§ DATA
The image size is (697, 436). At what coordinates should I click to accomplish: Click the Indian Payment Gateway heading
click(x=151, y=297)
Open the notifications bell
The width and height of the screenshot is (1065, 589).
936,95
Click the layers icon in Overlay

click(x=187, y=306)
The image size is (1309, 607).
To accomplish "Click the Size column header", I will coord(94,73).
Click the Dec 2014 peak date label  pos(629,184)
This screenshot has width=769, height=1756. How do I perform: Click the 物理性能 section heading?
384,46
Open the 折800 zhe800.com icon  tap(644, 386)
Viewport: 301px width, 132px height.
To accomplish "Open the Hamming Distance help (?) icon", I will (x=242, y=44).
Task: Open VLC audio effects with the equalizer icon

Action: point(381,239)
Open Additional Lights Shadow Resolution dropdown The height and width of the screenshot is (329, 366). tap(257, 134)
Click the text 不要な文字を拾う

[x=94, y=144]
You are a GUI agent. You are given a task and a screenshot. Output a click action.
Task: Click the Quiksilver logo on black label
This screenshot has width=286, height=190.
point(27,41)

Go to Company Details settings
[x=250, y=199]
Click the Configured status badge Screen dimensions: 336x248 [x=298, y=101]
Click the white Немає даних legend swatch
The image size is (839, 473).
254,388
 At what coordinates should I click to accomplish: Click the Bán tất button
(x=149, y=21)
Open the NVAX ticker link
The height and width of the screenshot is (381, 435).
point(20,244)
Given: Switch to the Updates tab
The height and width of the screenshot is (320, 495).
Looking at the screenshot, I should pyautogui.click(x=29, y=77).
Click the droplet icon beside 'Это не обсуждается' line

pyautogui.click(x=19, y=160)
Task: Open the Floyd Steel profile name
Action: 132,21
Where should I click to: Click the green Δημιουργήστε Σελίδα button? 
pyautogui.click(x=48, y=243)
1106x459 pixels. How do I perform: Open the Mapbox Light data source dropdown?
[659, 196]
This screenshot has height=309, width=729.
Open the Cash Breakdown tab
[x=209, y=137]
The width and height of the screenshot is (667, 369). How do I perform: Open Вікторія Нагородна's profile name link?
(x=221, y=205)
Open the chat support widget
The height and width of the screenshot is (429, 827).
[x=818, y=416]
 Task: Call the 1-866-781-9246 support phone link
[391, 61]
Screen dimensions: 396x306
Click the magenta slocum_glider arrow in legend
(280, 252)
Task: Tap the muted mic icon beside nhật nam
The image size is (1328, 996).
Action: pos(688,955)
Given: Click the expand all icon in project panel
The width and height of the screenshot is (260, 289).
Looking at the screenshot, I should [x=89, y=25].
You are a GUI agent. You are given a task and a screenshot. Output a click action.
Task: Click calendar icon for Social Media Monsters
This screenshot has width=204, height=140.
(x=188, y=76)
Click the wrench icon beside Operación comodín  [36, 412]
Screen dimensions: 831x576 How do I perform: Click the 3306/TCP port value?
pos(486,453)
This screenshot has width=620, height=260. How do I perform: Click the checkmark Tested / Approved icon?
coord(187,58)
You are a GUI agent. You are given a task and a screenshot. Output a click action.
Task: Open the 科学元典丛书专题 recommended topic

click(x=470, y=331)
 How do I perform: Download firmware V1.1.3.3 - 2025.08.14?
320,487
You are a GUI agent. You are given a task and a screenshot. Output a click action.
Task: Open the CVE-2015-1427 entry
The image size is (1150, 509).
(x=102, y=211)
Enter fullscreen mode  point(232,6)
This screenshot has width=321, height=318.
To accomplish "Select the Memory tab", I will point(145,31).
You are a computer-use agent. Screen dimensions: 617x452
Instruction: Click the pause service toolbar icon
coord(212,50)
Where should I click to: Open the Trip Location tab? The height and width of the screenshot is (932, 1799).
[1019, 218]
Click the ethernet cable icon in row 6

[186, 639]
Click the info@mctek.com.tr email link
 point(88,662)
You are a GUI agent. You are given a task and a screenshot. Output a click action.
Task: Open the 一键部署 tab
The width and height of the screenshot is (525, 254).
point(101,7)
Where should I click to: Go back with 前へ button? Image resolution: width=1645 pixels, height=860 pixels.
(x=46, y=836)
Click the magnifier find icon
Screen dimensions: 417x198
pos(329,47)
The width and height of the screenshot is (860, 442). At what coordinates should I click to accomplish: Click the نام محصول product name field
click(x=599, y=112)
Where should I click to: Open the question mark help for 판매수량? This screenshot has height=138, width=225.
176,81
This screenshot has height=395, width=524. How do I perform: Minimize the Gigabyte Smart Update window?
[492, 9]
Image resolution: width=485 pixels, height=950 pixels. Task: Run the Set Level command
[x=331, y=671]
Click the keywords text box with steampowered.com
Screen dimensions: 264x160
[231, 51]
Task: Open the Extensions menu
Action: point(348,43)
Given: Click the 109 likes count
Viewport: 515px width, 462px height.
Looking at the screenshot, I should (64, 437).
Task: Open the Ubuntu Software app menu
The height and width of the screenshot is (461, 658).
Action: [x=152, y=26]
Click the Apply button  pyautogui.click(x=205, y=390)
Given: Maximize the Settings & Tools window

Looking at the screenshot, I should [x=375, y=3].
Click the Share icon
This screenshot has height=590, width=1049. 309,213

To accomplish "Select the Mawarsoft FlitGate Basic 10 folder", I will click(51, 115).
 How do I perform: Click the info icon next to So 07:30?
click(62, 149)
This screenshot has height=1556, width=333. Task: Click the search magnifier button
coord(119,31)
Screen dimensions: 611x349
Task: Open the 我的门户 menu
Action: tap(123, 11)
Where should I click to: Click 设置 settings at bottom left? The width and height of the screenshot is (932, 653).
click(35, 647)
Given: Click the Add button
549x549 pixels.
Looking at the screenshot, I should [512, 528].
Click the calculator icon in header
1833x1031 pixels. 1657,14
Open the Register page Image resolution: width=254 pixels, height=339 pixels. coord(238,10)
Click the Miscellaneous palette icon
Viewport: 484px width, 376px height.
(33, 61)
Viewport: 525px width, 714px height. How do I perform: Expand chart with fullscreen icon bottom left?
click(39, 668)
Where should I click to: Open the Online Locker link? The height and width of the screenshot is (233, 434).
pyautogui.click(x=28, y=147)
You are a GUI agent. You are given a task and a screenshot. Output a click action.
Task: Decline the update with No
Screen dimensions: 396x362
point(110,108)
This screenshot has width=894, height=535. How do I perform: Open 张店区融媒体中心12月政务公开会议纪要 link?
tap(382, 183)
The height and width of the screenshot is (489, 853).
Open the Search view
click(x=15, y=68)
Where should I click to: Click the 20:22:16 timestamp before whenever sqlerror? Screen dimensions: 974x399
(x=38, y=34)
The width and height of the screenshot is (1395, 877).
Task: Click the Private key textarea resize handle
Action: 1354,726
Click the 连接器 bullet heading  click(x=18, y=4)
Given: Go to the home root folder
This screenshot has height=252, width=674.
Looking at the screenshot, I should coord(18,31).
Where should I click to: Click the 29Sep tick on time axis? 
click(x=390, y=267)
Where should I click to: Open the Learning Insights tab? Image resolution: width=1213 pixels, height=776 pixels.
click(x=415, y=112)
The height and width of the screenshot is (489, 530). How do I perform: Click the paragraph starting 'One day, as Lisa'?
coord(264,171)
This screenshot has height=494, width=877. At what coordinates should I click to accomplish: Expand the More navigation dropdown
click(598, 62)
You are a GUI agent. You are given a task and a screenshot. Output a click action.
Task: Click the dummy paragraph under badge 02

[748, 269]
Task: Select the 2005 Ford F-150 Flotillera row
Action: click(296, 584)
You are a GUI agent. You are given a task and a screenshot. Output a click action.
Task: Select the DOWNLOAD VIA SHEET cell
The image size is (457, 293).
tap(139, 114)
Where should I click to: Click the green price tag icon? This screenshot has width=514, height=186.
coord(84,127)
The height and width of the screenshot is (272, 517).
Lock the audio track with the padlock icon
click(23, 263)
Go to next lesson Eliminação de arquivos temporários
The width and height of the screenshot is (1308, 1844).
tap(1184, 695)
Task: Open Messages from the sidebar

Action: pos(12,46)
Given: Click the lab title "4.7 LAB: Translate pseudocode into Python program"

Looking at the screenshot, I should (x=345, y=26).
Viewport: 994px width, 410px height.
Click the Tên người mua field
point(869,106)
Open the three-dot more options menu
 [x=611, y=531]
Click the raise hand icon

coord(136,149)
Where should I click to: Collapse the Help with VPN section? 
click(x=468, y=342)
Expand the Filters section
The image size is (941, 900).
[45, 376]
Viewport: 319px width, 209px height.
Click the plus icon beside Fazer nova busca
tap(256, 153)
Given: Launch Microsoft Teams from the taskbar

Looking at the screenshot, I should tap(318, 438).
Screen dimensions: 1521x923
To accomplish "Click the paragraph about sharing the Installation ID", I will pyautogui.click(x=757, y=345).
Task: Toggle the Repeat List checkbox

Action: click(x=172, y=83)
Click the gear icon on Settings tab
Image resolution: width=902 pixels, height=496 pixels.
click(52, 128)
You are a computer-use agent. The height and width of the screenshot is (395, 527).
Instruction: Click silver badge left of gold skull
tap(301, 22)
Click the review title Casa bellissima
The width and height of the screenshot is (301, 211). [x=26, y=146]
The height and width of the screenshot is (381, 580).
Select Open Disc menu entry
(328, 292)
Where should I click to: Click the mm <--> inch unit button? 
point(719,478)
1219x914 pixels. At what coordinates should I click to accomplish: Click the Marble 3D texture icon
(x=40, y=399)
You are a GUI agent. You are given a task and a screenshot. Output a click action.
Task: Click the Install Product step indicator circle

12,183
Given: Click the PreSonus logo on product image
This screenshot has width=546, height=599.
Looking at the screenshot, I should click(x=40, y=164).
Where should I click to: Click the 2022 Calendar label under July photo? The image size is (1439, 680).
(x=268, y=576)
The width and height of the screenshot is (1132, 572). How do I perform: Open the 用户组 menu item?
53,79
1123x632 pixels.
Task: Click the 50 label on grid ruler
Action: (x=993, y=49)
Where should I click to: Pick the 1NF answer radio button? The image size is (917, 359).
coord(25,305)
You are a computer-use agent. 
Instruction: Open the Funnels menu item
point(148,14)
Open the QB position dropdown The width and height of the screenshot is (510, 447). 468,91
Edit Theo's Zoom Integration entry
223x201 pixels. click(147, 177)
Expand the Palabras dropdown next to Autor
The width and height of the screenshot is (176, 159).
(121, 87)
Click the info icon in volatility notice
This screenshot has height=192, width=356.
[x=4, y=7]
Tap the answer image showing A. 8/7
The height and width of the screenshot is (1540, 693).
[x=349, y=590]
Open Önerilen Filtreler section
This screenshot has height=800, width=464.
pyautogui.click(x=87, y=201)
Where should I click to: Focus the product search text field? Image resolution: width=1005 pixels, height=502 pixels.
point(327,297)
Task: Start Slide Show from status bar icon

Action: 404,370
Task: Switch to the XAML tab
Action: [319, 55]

§ WHAT NEEDS TO BE DONE
Look in the material above for the line with "Open the chat support widget" and the line with "Given: Click the expand", and transcribe exactly those lines and all lines between them, nothing more.

§ SOLUTION
Open the chat support widget
The height and width of the screenshot is (429, 827).
[x=818, y=416]
 Task: Call the 1-866-781-9246 support phone link
[391, 61]
Screen dimensions: 396x306
Click the magenta slocum_glider arrow in legend
(280, 252)
Task: Tap the muted mic icon beside nhật nam
The image size is (1328, 996).
Action: pos(688,955)
Given: Click the expand all icon in project panel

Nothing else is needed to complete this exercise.